Trent Ziegler — Chief Financial Officer

Yeah, Jamie, totally fair question. Obviously the Q1 guide relative to the full year guide implies some improvement throughout the year, a couple of things going on there. I guess in consumer, many of those businesses have a seasonal curve to them where things generally improve from Q1 to Q2 to Q3 and then slow down a little bit in the fourth quarter, we see that in credit card generally we see that in personal loans for sure. And so that’s driving some of the sequential improvement that’s implied as we progress throughout the year, the other big one is obviously within Home and within mortgage in particular given our increased reliance on purchase within that business, that’s a business that quite clearly, we expect to be better in the spring and summer home buying season than that in the first couple of months of the year.

Operator

I show no further questions at this time.
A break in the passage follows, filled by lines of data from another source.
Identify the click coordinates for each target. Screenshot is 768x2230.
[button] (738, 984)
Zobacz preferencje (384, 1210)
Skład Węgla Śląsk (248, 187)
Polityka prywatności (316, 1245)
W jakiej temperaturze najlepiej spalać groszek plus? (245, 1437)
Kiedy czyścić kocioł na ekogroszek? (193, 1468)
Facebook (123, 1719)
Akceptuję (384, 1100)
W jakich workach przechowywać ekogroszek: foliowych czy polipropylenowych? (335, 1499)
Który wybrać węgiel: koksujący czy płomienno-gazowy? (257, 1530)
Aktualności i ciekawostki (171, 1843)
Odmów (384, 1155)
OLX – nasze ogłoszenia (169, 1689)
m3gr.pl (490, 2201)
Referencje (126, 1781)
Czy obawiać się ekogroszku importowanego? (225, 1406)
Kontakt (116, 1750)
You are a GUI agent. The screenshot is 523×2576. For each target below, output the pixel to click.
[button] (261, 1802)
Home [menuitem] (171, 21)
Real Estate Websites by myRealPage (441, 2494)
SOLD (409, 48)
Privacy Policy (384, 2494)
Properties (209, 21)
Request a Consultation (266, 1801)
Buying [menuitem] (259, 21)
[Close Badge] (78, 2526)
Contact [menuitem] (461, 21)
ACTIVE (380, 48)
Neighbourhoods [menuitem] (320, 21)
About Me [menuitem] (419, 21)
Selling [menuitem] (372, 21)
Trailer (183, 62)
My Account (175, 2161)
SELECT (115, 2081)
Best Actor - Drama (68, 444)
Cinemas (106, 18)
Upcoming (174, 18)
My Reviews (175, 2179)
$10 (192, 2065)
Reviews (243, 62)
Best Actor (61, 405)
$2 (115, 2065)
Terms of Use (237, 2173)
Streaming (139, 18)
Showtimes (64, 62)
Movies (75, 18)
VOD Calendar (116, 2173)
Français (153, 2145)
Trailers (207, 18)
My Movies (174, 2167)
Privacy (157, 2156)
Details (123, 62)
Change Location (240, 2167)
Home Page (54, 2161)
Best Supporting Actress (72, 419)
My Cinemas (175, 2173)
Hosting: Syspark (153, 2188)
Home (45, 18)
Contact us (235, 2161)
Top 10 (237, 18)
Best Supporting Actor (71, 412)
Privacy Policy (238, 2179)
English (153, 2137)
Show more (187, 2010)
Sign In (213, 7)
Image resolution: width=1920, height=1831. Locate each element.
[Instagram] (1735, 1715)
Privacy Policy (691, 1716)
I would now like to turn the conference back to Doug for closing remarks.

Douglas Lebda — Chairman, Chief Executive Officer, and Founder

I’ll make this brief. This company right now as I characterized, 2023 is really the year of disciplined at execution, I want to else also everybody to know that we’re confident in our position, we’ve been through this twice before as financial markets have corrected. This is a longer one and the diversification that we have put in place over the last few years has certainly helped bulwark the company in what’s a very, very tough environment. And what I can tell you is this entire company doesn’t like to lose, we love winning. We’re very focused, teams are all working hard, we’re getting stuff done at the lowest cost as fast as possible with new ways of working together and the team, the entire company is highly energized, we’re trying to get people back to the office post COVID and we feel very confident that we can win in a highly competitive market. Our brand is strong, our marketing is working well. We’ve got teams working on the key levers of the business with dedicated projects against them, as we’ve talked about and we look forward to working with you throughout the year and thank you for your support so far and we’re going to go get back to work and do the best we can. Thank you all very, very much.